The Constitution of the Republic of South Africa provides that ‘[e]veryone whose rights have been adversely affected by administrative action has the right to be given written reasons’.
Assessments issued by and decisions taken by the South African Revenue Service which adversely affect a taxpayer qualify as administrative action and a taxpayer is therefore entitled to reasons for an assessment or a decision taken by SARS. The right to reasons is given practical effect in a tax context by rule 6 of the Tax Court Rules. Rule 6 provides that a taxpayer may request reasons for an assessment or decision by SARS if that taxpayer is aggrieved by such assessment or decision. SARS is mandated to provide the reasons to the taxpayer, who requires the reasons in order to prepare its objection.
Taxpayers often make the crucial mistake of objecting before requesting reasons simply because they are not aware of their right to request reasons when they have received an assessment.
The standard for what constitutes adequate reasons for an assessment or decision was described in CSARS v Sprigg Investment 117 CC t/a Global Investment[1], where the court quoted with approval the following dictum from the Supreme Court of Appeal in Minister of Environmental Affairs & Tourism & others v Phambili Fisheries (Pty) Ltd & another[2]:
[T]he decisionmaker [must] explain his decision in a way which will enable a person aggrieved to say, in effect:
‘Even though I may not agree with it, I now understand why the decision went against me. I am now in a position to decide whether that decision has involved an unwarranted finding of fact, or an error of law, which is worth challenging.’
The right to adequate reasons is a fundamental right of a taxpayer and plays a critical role in the successful finalisation of any dispute with SARS. The courts have interpreted this right widely and have on occasion required SARS to provide sufficient reasons to a taxpayer to enable that taxpayer to object to an assessment or decision.
In practice, however, SARS does not always fulfill its obligations in this regard, leaving the taxpayer in a difficult position when deciding whether or how to dispute such assessment. This came to a head in the recent judgment of Unterhalter J in ITC 1929[3] where the Tax Court was tasked with deciding whether SARS had provided adequate reasons for an additional assessment issued in respect of a taxpayer.
The taxpayer had requested reasons from SARS for an additional assessment which was made 5 years after the return was submitted by the taxpayer. As the prescription period for SARS to issue an additional assessment under normal circumstances had lapsed, SARS could only issue the additional assessment if, in terms of section 99(2) of the Tax Administration Act, the full amount of tax chargeable under the additional assessment was not assessed due to fraud, misrepresentation or non-disclosure of material facts by the taxpayer. SARS declined the taxpayer’s request for reasons based on its view that adequate reasons had been provided in the finalisation of audit letter issued to the taxpayer.
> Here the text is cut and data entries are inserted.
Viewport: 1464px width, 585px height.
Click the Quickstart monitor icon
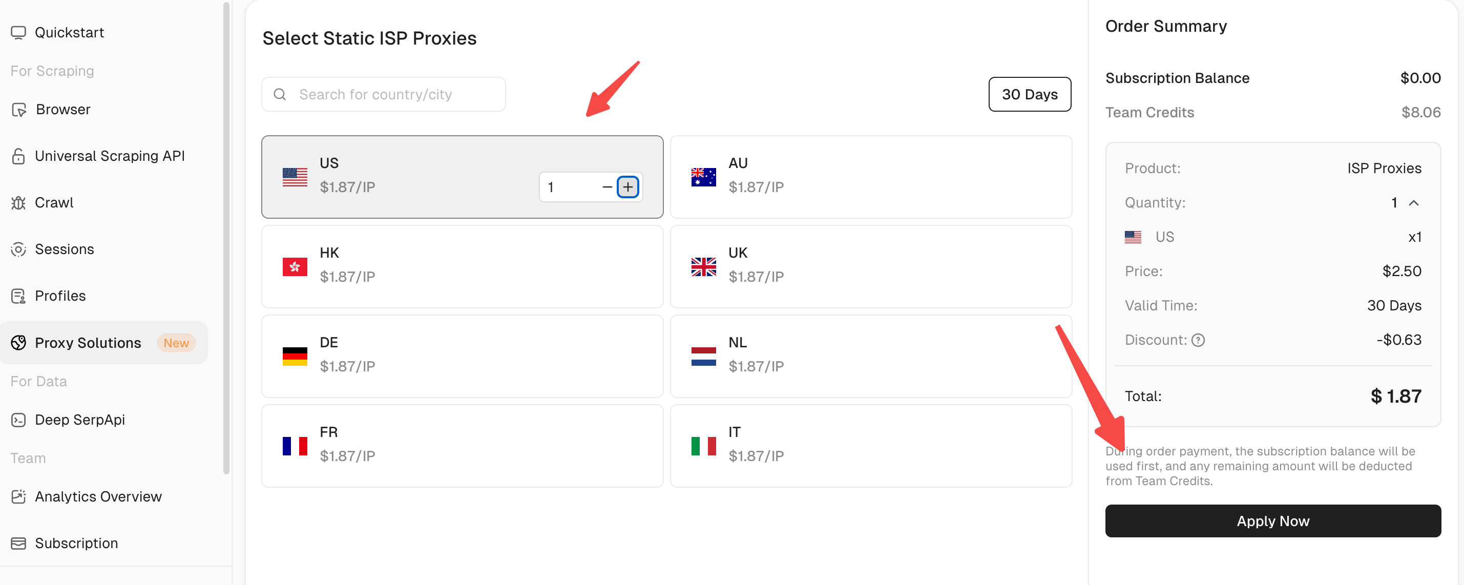pyautogui.click(x=18, y=32)
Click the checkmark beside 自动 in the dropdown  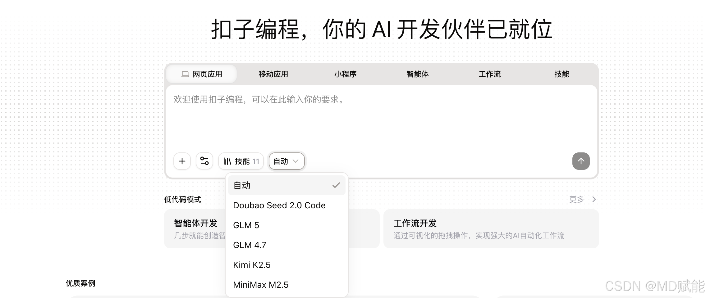tap(336, 185)
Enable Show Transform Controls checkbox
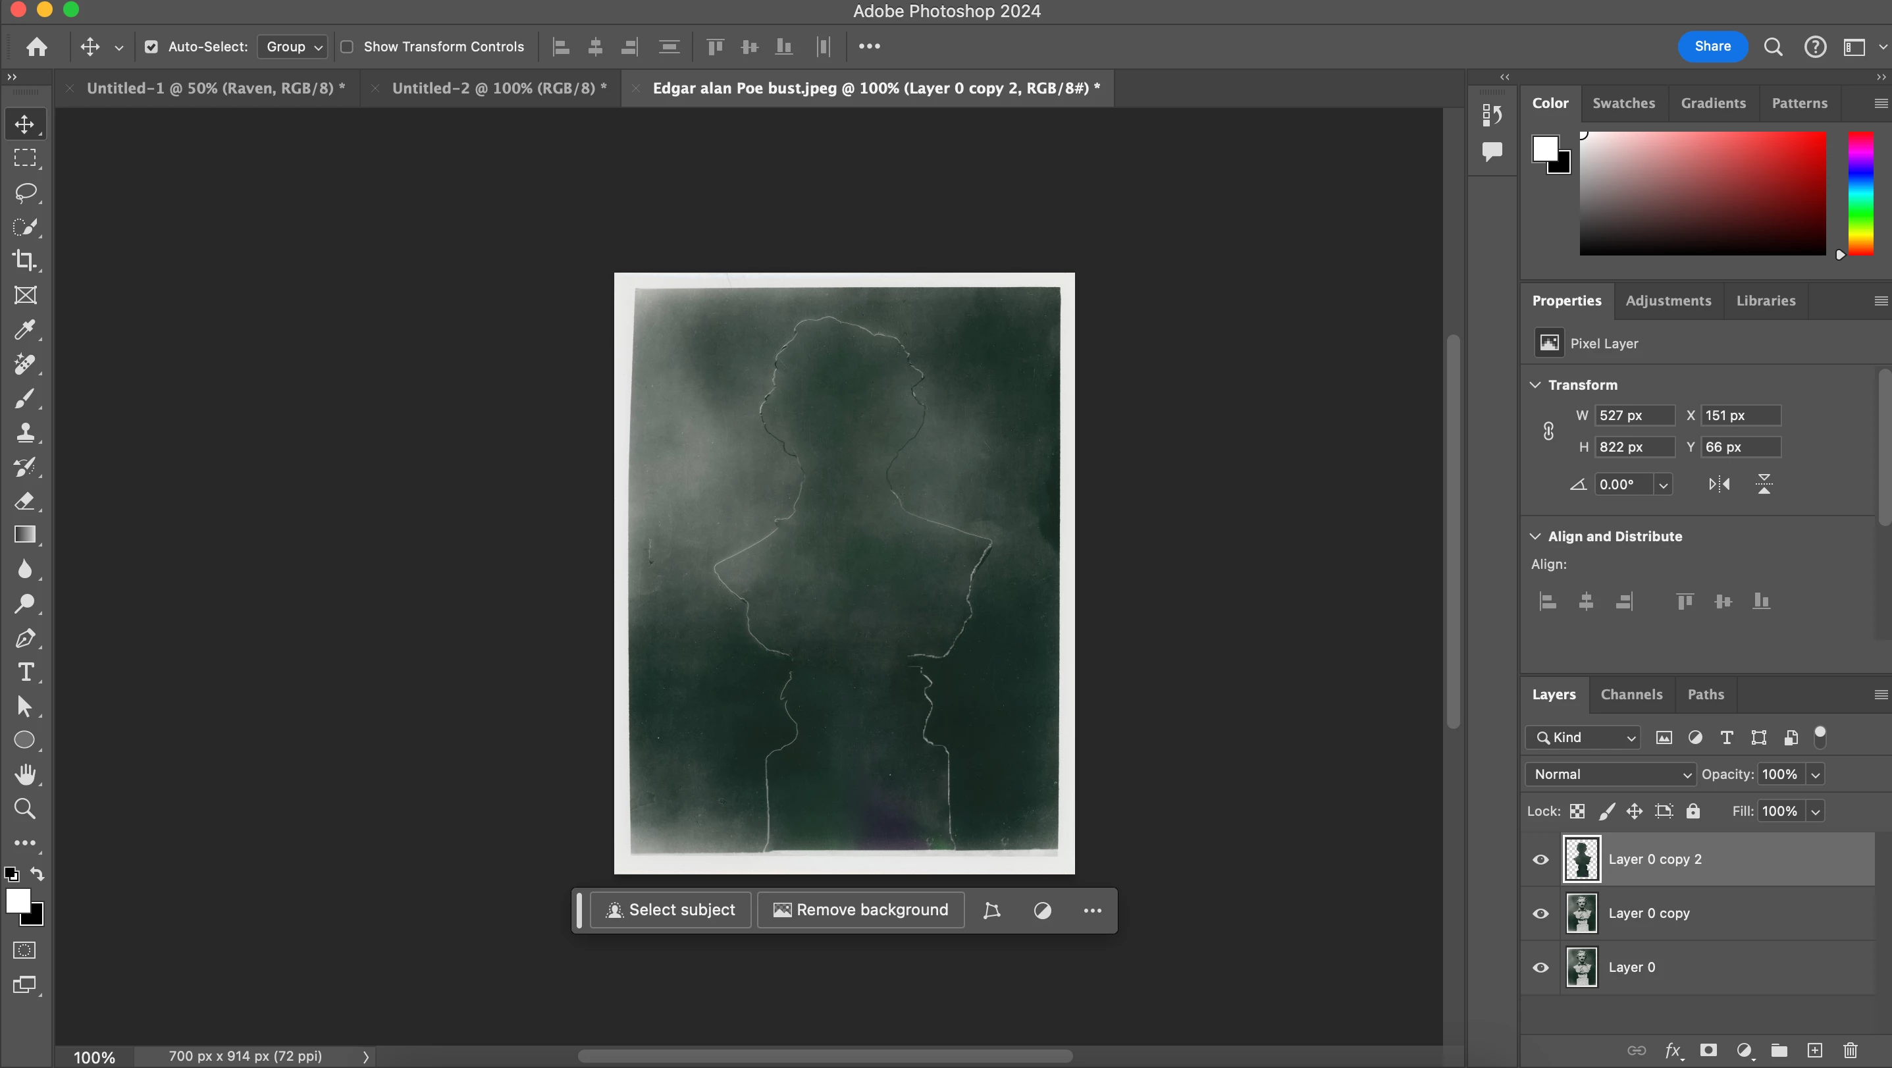 [347, 47]
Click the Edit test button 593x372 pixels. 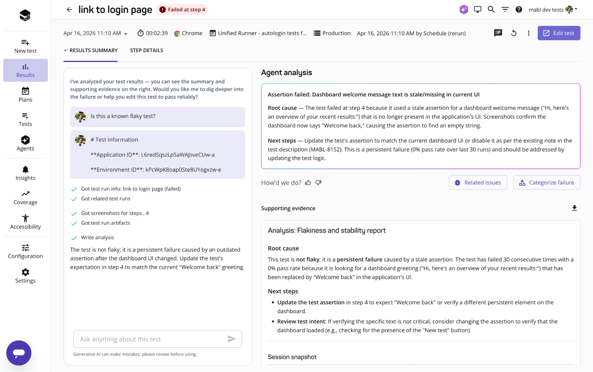(x=559, y=33)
The reasons SARS had provided in its finalisation of audit letter explained the full amount of tax which for which the taxpayer is liable and that there was non-disclosure by the taxpayer, and the basis of that non-disclosure.
What SARS had failed to deal with was how the non-disclosure of material facts by the taxpayer had caused the full amount of tax chargeable not to be assessed as required by section 99(2) of the Tax Administration Act.
The court in assessing the facts, confirmed that SARS failure to expressly traverse the question of causation, meant that the reasons provided were inadequate. The court opined:
… in order to make an objection, applicant should not be left with uncertainty as to what SARS has given as its reasons substantiating causation. What is to be implied from reasons expressed may be ambiguous and subject to later dispute. Hence SARS should have made express in its correspondence stating its reasons what it has clarified and rendered express in the passages of its answering affidavit in these proceedings to which I have referred.
The court therefore found that, regardless of the fact that SARS had provided reasons for the additional assessment, these reasons were inadequate.
The important take away from this judgment is the reaffirmation of the standard of the reasons which SARS must provide a taxpayer on request. It is insufficient for SARS to merely state the amount of the tax payable and the relevant section. SARS is obliged to explain, in no uncertain terms: (1) their understanding of the relevant law; (2) any findings of fact on which their conclusions depend (especially if those facts have been in dispute); and (3) the reasoning processes which led SARS to those conclusions.
Taxpayers should accordingly ensure that they fully utilise their right to reasons and ensure that before they proceed with any objection they have the reasons necessary to formulate their claim against SARS.